É impressionante como traços dessas vertentes culturais do passado integram o grande sincretismo das artes produzidas e encenadas no Cariri cearense. Desde as imagens esculpidas na madeira, os ex-votos, a xilogravura, as rimas do cordel, ornamentos, danças, folguedos, festejos, bandas cabaçais, romarias e procissões. Erudito e popular; sagrado e profano; devoção e fé, são forças atemporais que movem o povo e marcam a história dessa região.
Mestre Nilo, Reisado de Barbalha,Ceará.
Uma tradição que reúne essa grande herança cultural é o Reisado de Congo, predominante no Cariri do Ceará. Portanto, o que é, de onde vem, e como se manifesta o Reisado de Congo?
Acontece durante os ciclos natalinos culminando no dia 06 de janeiro quando os grupos de reisado saem de seus terreiros em cortejo pelas ruas da cidade, exibindo fantasias reluzentes e coloridas, dançando e entoando cantos, festejando com alegria e exuberância os Santo Reis, figuras bíblicas que trouxeram de longe presentes para o Deus-menino.
Guerreiro do reisado dos irmãos, Juazeiro do Norte-Ce.
A riqueza do Reisado de Congo está na grande fusão cultural, erudita e popular, que ostenta em seu rico repertório de origem ibérica e afro-brasileira. A saída dos “terreiros das ruas de Quilombo” são termos que evocam a memória dessas origens africanas do reisado. São territórios ancestrais impregnados de modos de vida e histórias das sociedades africanas escravizadas no Brasil. Entre eles haviam reis e rainhas capturados pelas redes da escravidão nas costas africanas, se tornaram propriedade do colonizador. Ao longo do tempo, desde o período colonial, a memória dessa realeza negra passou a ser festejada como orgulho e reivindicação social, por grupos e irmandades de “homens pretos” que saiam pelas ruas cantando, entoando batuques e dançando em honra a seus ancestrais.
Traços das origens ibérica (portuguesa) e de outras culturas mediterrâneas (judaica e árabe) aparecem em personagens distintos, como os guerreiros que trazem a memória dos soldados romanos, algozes de Jesus com suas espadas reluzentes e chapéus decorados de fitas, pedrarias e espelhos com a exuberância ornamental dos mosaicos bizantinos. Entra na cena do reisado personagens fantásticos forjados no imaginário do sertão profundo, que brotam das histórias repassadas por gerações como o Jaraguá, a burrinha, a alma, o cão e o Boi – animal sagrado do nordestino. Mateus e Catirina são os grandes foliões do reisado, personagens cômicos que fazem a graça e alegria no cortejo.
————————
> _Tarefa A_
No trecho sobre o Reisado de Congo, em que dia culminam os festejos dos ciclos natalinos?
O trecho e a listagem vêm de fontes diferentes.
————————
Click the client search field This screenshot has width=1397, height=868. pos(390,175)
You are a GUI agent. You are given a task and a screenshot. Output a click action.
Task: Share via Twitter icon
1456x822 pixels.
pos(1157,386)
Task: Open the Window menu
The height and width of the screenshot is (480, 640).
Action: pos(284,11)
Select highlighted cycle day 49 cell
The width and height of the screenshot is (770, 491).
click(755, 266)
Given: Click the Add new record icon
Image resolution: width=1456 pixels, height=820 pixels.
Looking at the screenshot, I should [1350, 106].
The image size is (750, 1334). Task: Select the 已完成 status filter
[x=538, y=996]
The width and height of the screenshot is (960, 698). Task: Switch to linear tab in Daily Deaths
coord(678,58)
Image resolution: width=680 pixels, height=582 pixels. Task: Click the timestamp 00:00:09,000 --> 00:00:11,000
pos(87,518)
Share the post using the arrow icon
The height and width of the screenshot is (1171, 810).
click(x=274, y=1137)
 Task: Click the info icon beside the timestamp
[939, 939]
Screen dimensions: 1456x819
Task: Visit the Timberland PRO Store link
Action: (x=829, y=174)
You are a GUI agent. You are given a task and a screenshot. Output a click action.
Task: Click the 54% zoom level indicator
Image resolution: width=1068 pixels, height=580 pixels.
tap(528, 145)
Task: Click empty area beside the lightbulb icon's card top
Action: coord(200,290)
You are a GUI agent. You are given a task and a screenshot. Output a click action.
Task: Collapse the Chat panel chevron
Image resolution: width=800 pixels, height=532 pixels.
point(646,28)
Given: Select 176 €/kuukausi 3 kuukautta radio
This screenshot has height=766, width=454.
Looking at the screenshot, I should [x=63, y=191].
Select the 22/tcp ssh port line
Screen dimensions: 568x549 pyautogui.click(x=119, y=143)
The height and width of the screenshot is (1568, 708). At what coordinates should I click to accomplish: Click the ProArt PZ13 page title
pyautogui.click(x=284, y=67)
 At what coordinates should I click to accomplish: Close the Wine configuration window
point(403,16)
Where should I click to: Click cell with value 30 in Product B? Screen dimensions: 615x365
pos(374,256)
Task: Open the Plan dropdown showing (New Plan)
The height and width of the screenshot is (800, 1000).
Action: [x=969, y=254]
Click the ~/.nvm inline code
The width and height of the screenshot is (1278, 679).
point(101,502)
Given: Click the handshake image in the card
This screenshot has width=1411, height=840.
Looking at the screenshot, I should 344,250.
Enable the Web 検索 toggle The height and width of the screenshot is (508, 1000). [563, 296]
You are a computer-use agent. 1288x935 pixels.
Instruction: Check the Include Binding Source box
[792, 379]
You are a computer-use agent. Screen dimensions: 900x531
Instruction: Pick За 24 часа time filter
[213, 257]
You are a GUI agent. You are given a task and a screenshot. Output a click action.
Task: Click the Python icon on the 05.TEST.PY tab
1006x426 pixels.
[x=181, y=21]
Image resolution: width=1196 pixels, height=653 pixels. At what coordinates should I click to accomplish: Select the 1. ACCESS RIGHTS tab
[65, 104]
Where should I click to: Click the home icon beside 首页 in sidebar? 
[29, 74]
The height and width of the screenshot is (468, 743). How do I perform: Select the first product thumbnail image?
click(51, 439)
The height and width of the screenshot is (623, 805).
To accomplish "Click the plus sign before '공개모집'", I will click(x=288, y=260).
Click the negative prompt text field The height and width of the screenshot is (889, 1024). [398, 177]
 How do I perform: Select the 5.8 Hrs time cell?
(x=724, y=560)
————————
> _Tarefa B_
Reproduza somente as linhas da listagem que vão da que contém "Image resolution: width=1196" até o fim da listagem, ambas as pontas inclusive, mantendo também os pedidos. Escale por 0,35 as coordenadas das respostas, arredondando para inteiros (metades para cima).

> _Resposta A_
No dia 06 de janeiro.

> _Resposta B_
Image resolution: width=1196 pixels, height=653 pixels. At what coordinates should I click to accomplish: Select the 1. ACCESS RIGHTS tab
[23, 36]
Where should I click to: Click the home icon beside 首页 in sidebar? 
[10, 26]
The height and width of the screenshot is (468, 743). How do I perform: Select the first product thumbnail image?
click(18, 154)
The height and width of the screenshot is (623, 805).
To accomplish "Click the plus sign before '공개모집'", I will click(x=101, y=91).
Click the negative prompt text field The height and width of the screenshot is (889, 1024). [139, 62]
 How do I perform: Select the 5.8 Hrs time cell?
(x=253, y=196)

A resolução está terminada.